[EXTRACTED RECORDS Boundary: Start]
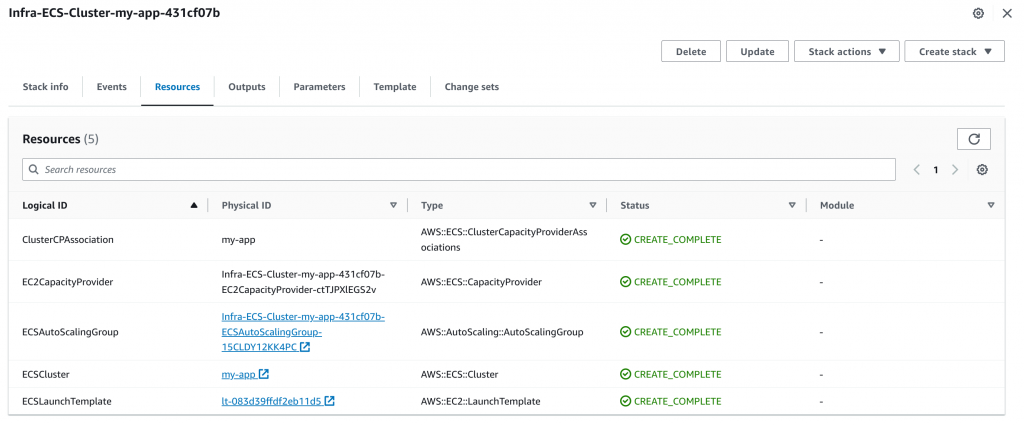This screenshot has height=425, width=1024.
Task: Click external link icon beside launch template ID
Action: (330, 401)
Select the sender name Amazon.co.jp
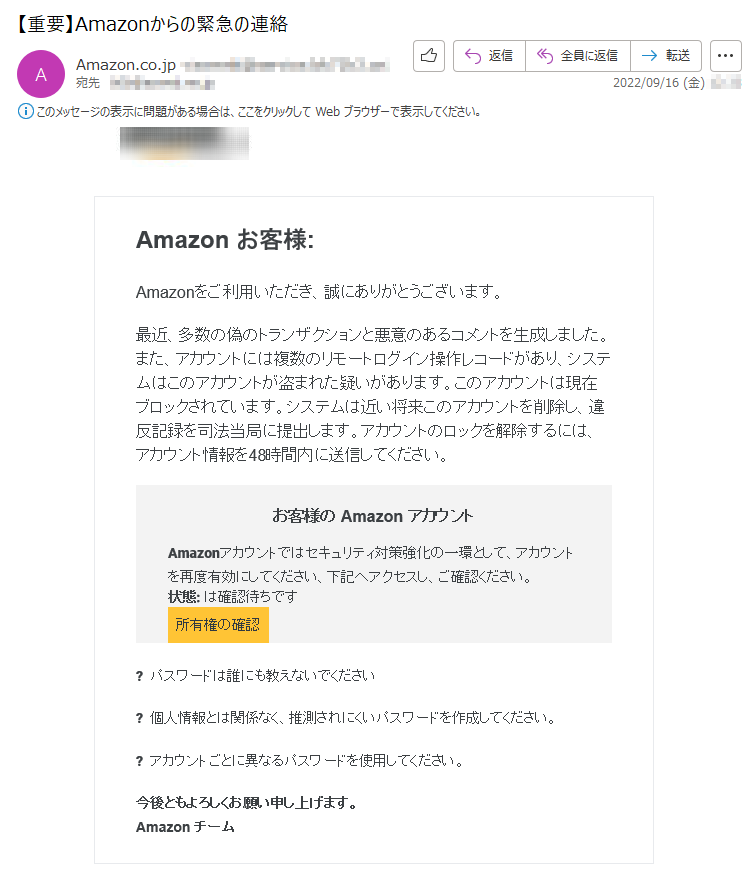This screenshot has width=745, height=880. click(126, 65)
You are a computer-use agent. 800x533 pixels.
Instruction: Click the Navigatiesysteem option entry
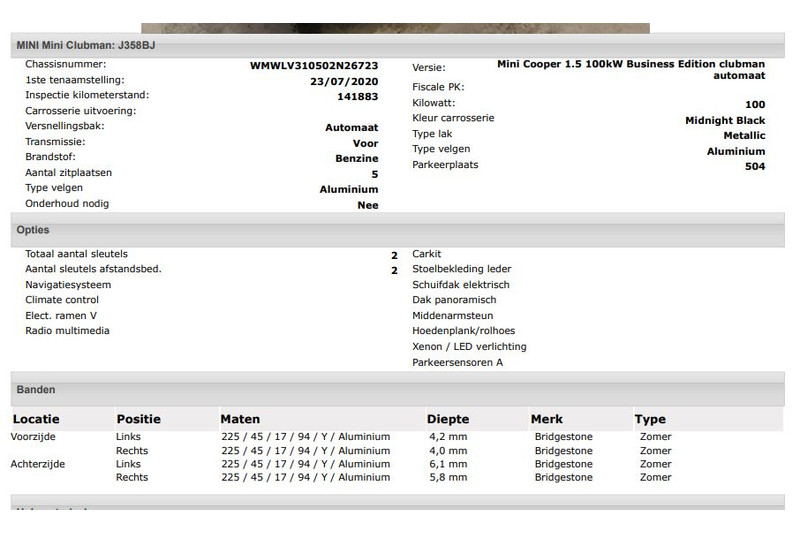coord(68,285)
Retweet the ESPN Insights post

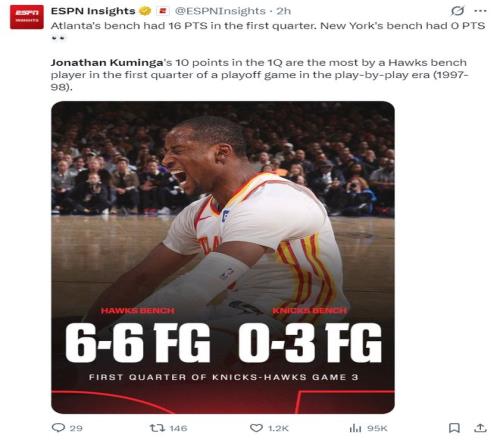(x=156, y=428)
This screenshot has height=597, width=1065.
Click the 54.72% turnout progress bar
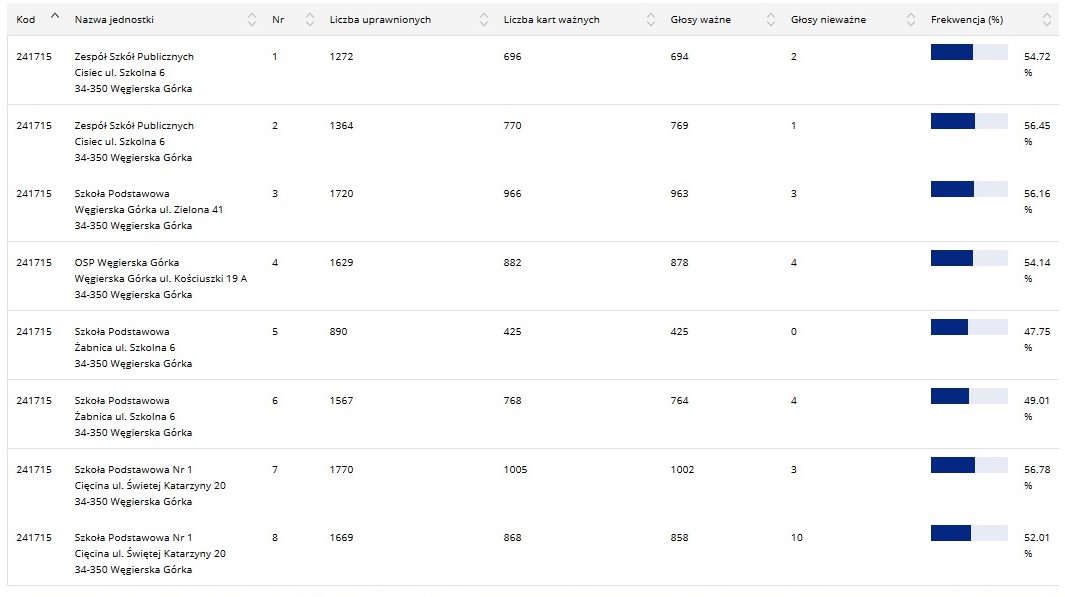(968, 52)
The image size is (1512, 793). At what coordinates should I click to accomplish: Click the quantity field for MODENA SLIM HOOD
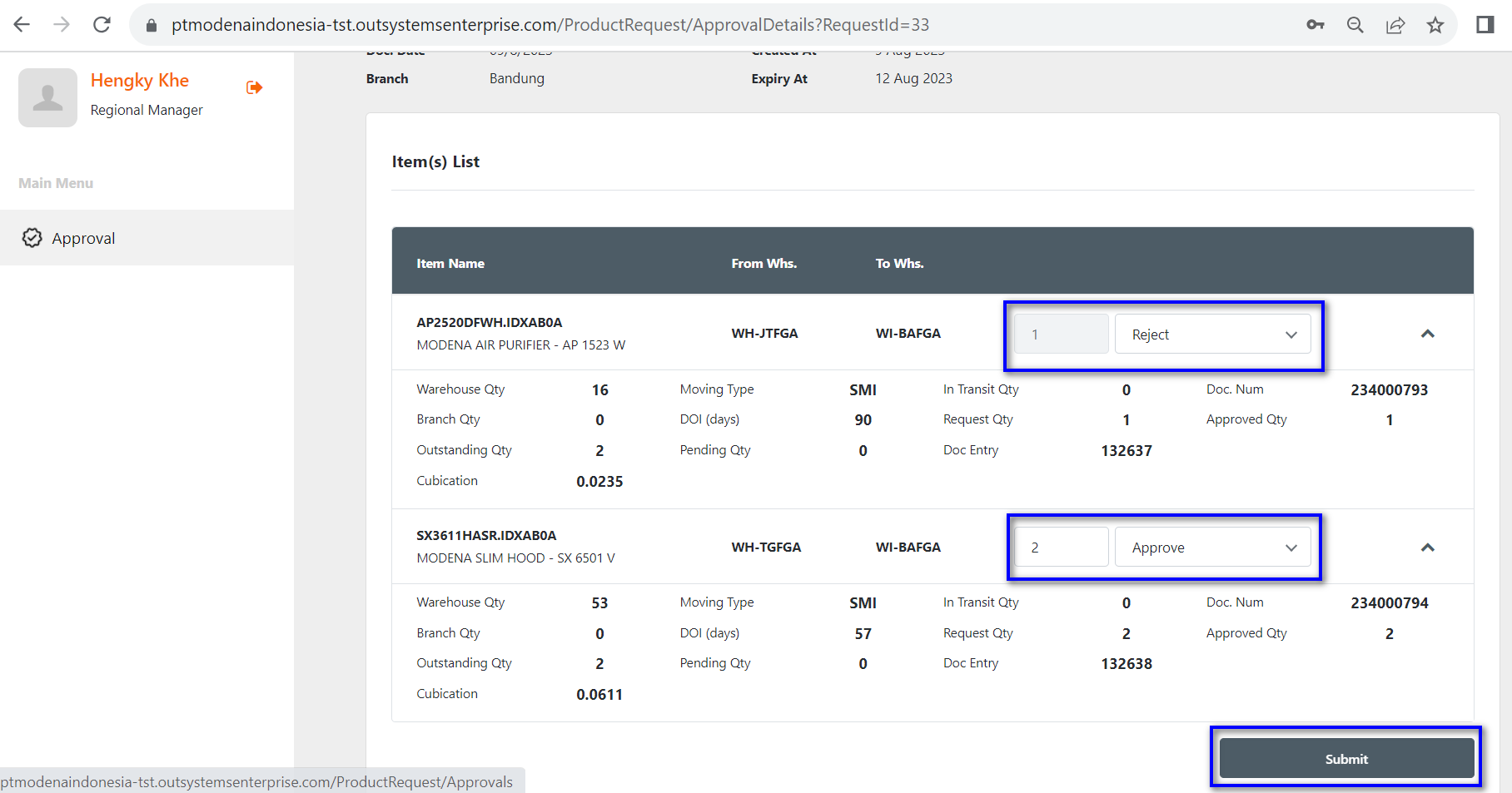(x=1062, y=548)
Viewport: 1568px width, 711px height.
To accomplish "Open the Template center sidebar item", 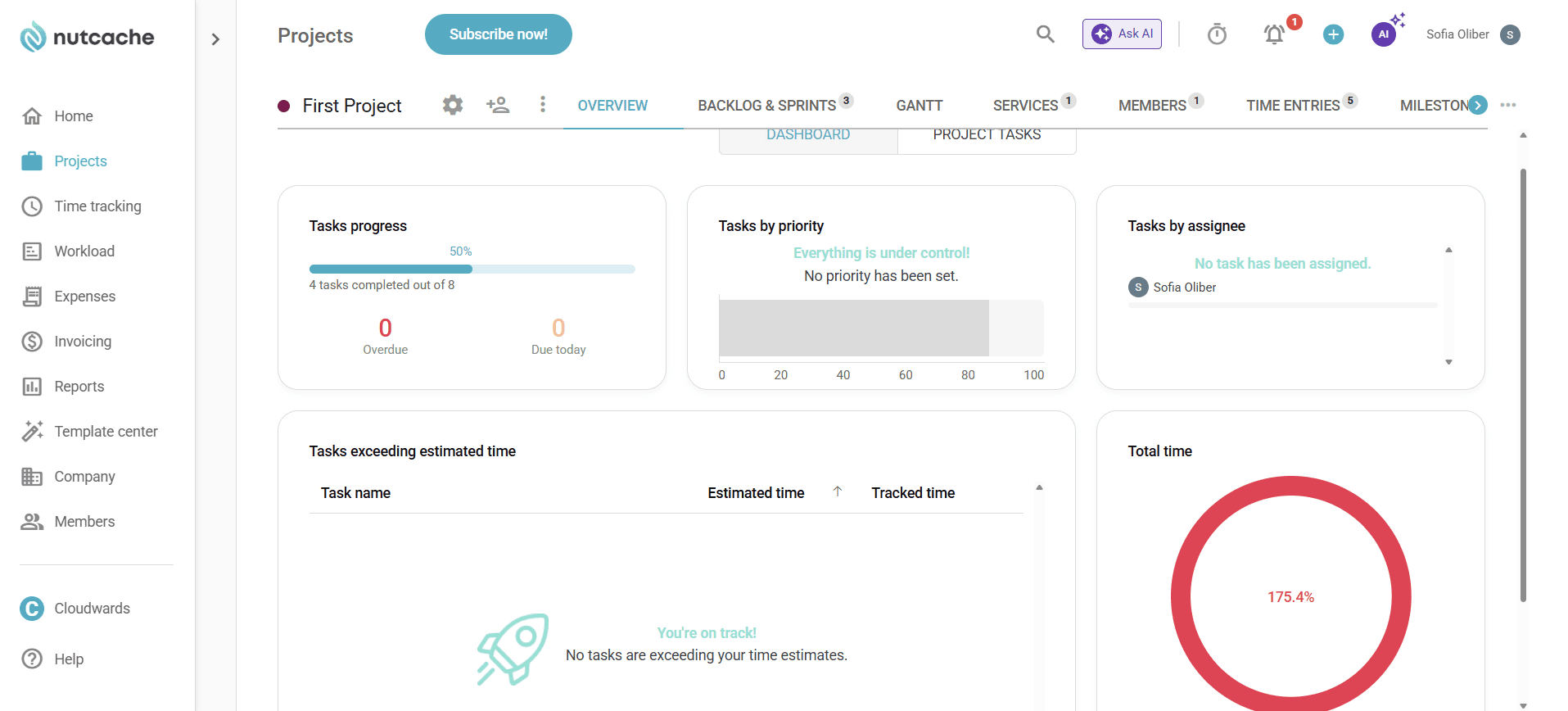I will (106, 432).
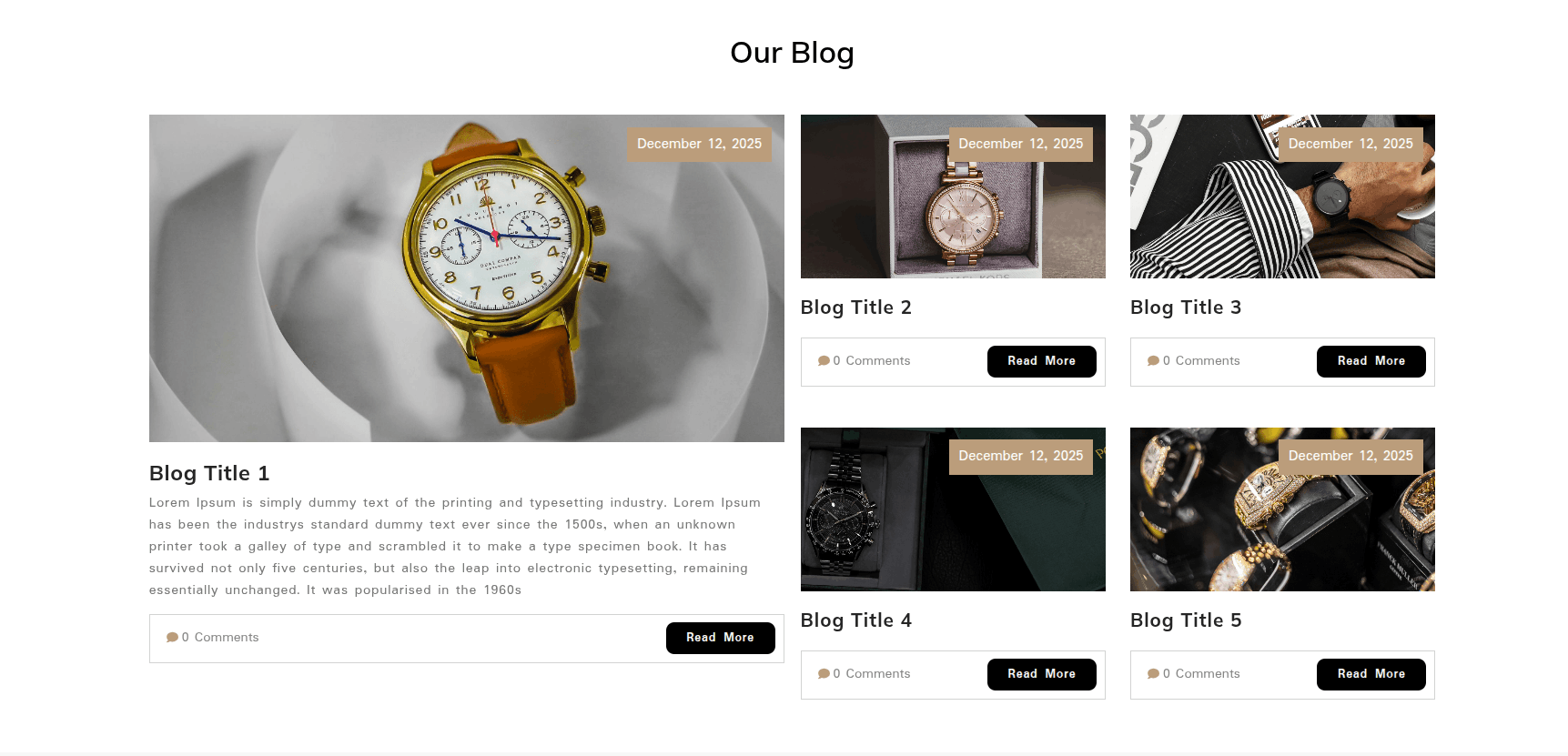This screenshot has height=756, width=1568.
Task: Open Read More for Blog Title 4
Action: pos(1041,674)
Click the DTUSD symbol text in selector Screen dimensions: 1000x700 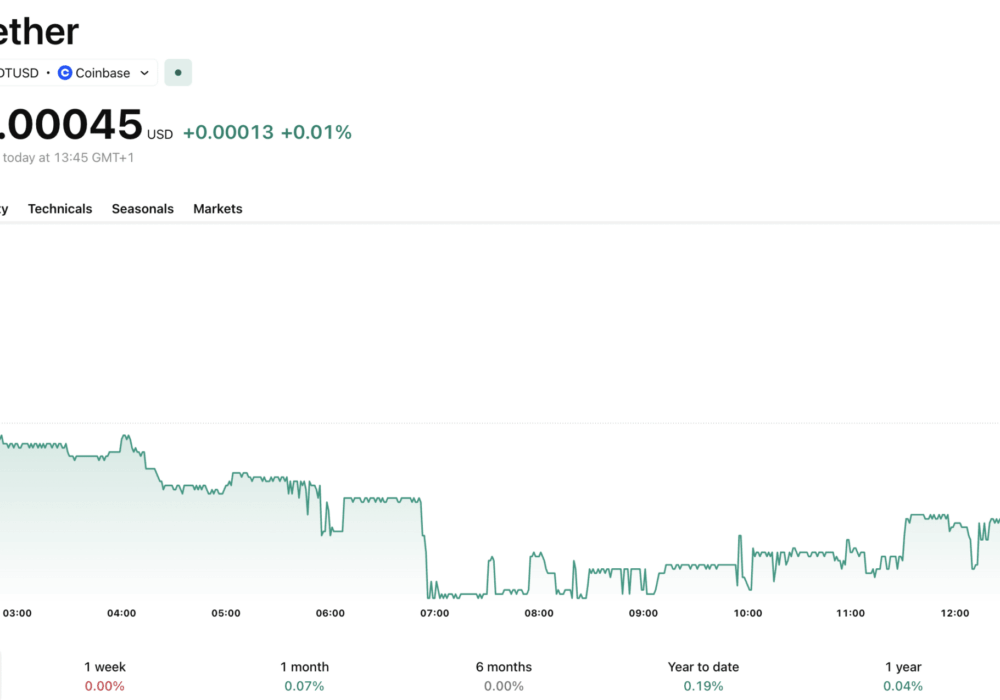(x=18, y=73)
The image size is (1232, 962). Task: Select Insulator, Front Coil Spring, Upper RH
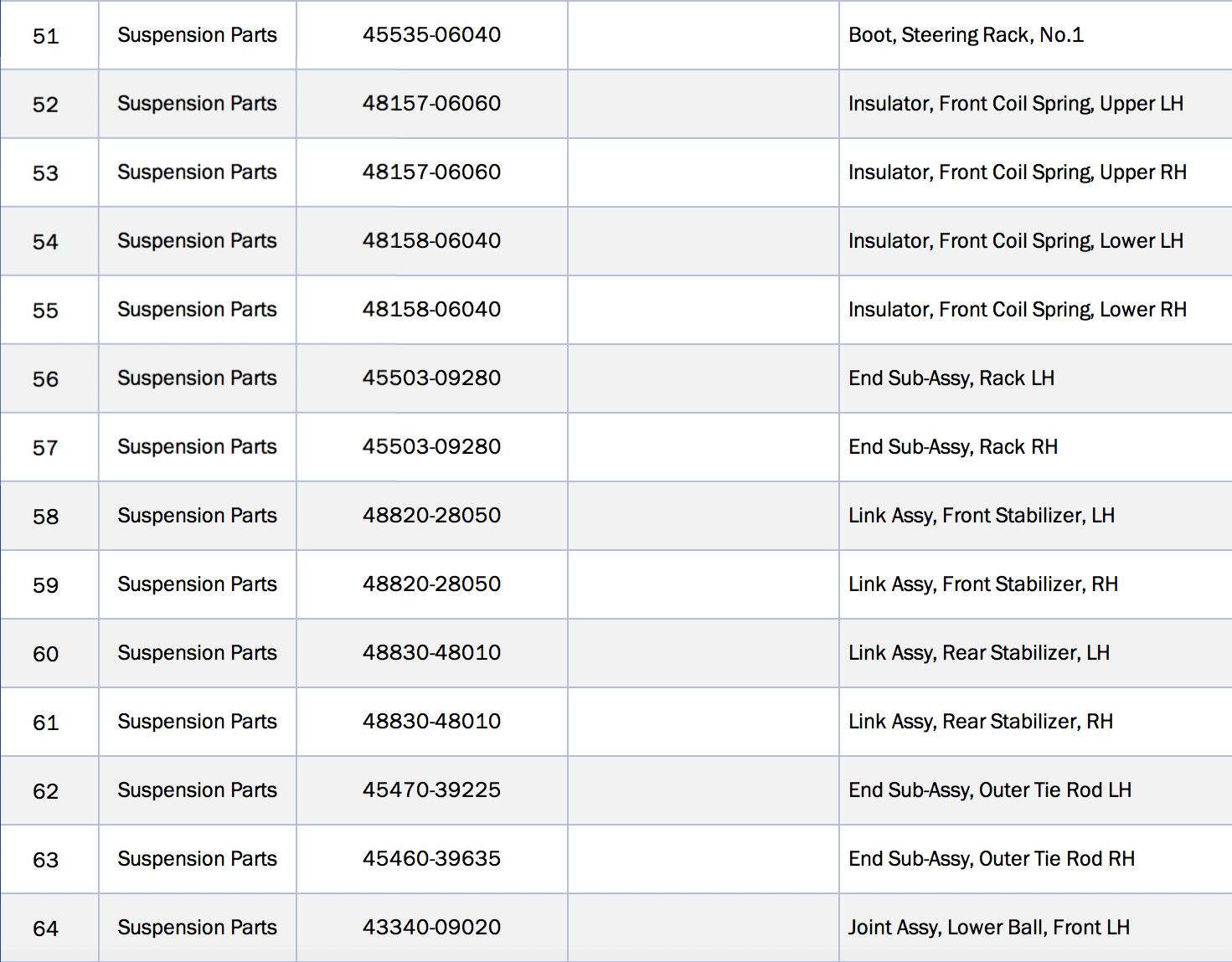tap(1017, 172)
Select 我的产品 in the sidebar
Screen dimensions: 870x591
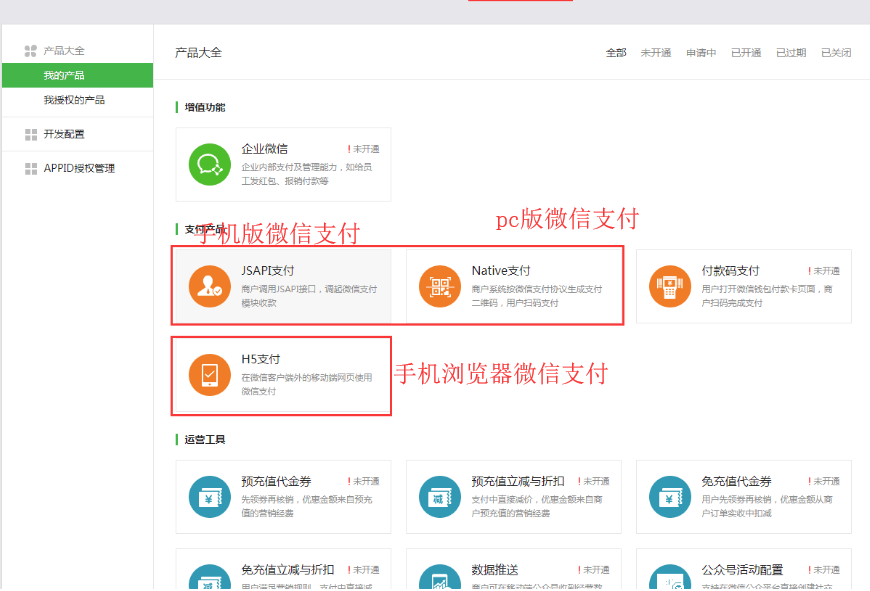64,76

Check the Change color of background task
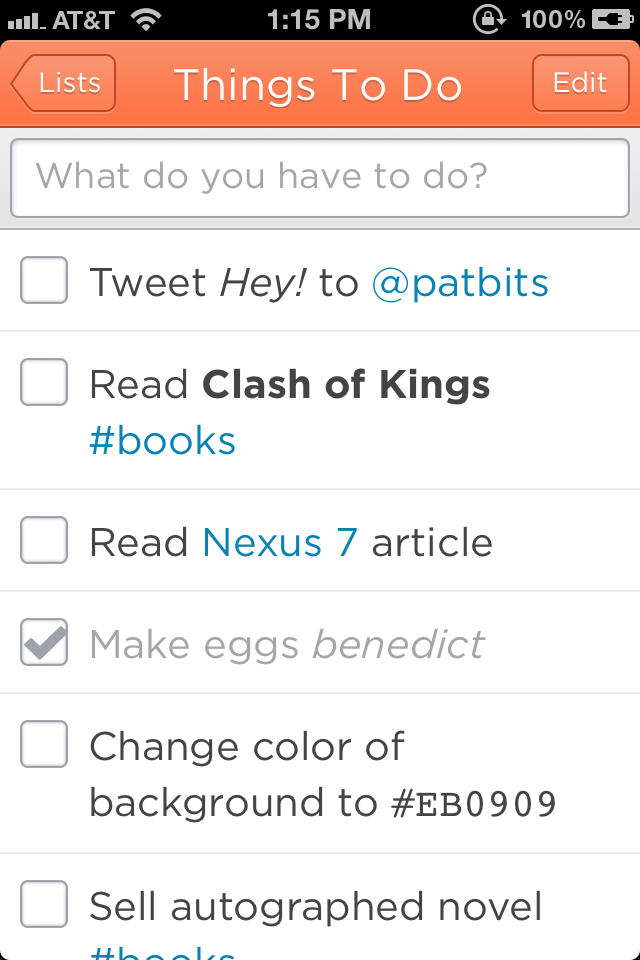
[EXTRACTED RECORDS Boundary: End]
REQUIRED WORK ::
Starting at the line that contains "Select 我的产品 in the sidebar", retype each line through the final one in the listing, with both ends kept and the pictures omitted.

OUTPUT BELOW ::
Select 我的产品 in the sidebar
Screen dimensions: 870x591
64,76

Check the Change color of background task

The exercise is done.